Saturday, February 20, 2010

How much does it take?

Today you are in the process of talking about a character who appears desperately to want something, starting with Dorothy Gale, who desperately wants to get out of Oz and back to Kansas, then moving along to, of all individuals, Brer Fox, who in his search for supper has focused on Brer Rabbit. This is story-telling stuff right out of the Aristotle Poetics, a character desperate for achievement of a goal driving the story forth. In a blinding flash of recognition, you are so convinced that the Brer Fox and Brer Rabbit story comes right out of Aristotle that you forget the connection between Brer Fox and Wile E. Coyote, forgetting even to mention him as your selection for the patron saint of characters. There is such a splendid balance between the character who wants a particular prize, no matter what it is, the antagonist or individual standing in the way of the character achieving goal, and the humiliation available to fall on the goal seeker lest he fail in his task. Look at the stature Brer Rabbit gains merely by surviving. Look at the seeming invincibility Road Runner has. Look at the effect failure has on Wile E. Coyote and Brer Fox; each becomes more determined, more focused and thus more likely to appear undignified. How do your non-animal characters react in such triangles? Do they become more determined and, in the process, do they lose by degree any semblance of dignity?

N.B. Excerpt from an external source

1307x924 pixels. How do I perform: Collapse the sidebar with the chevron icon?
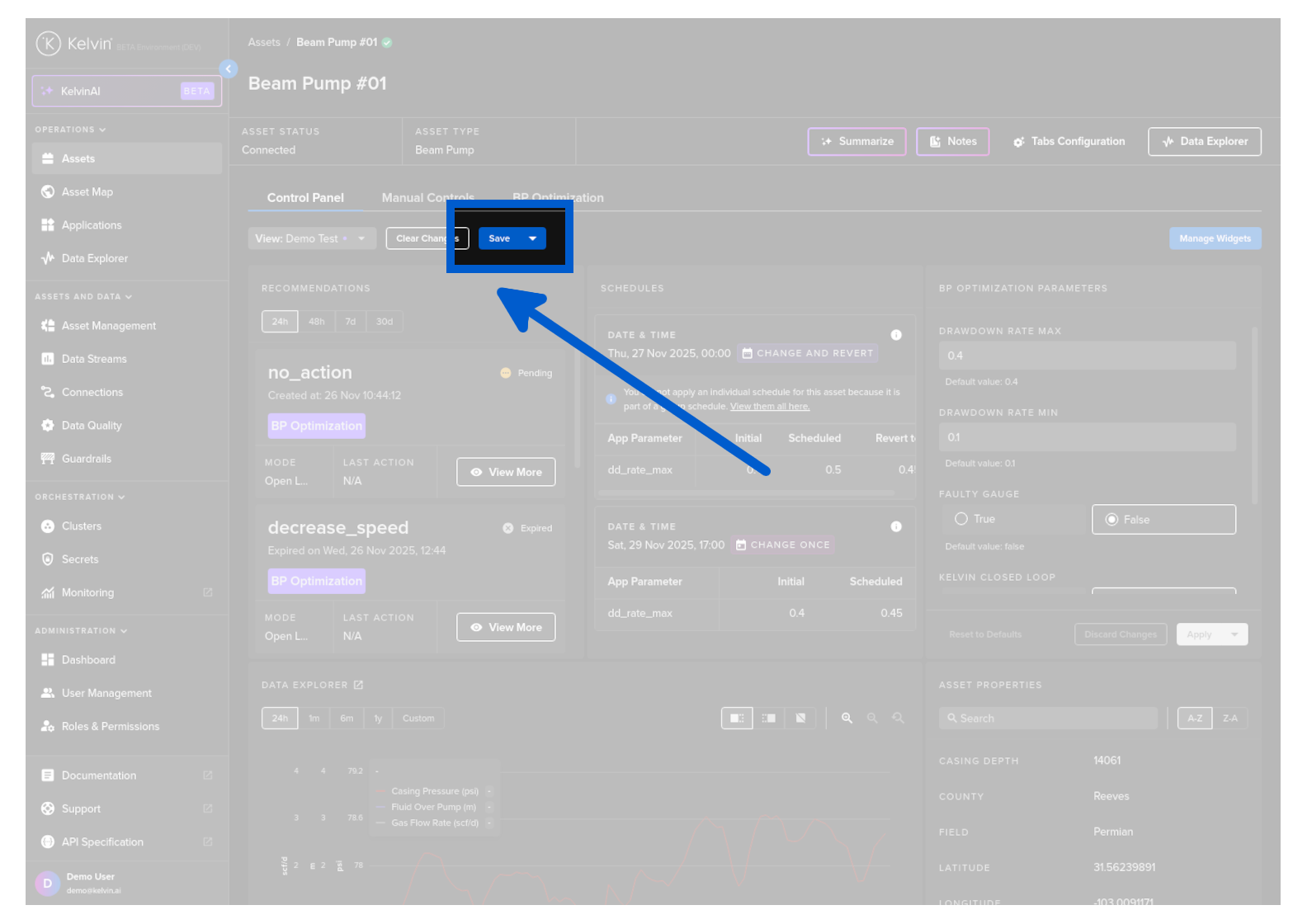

There is a thin line between humiliation and mere undignified performance. Too much of the latter produces a measure of the former. How then to remove in slow plausible degree from an author his or her dignity? Start by having that character reassess the nature of focus and purpose. I will get up a half hour earlier and write before I do anything else. I will get up forty-five minutes earlier, I will get up an hour earlier. Seemingly, these are small enough increments, but in aggregate, they begin to undercut any trace of dignity the character may posses. When the character begins gambling with appearances, the risk is dignity, the result inevitably humiliation.

It is useful to keep these shifting boundaries in mind as you pursue the routine of a character bent on pursuing an agenda to the point where the pursuit begins to trump the results.

2 comments:

Anonymous said...

Shelly - I've never heard anyone address this before. My, doesn't it apply to life... Oh dear, doesn't it apply to the goals of a writer! Indeed, I fear my pursuit has trumped and continues to trump my results. Leaving me a romantic fool in the eyes of others.
- KarenD

lowenkopf said...

Karen, The "others" are going to think something of you under any circumstances. Considering the possibilities, I'd settle for romantic fool any day. Of course, that's because I am a romantic fool.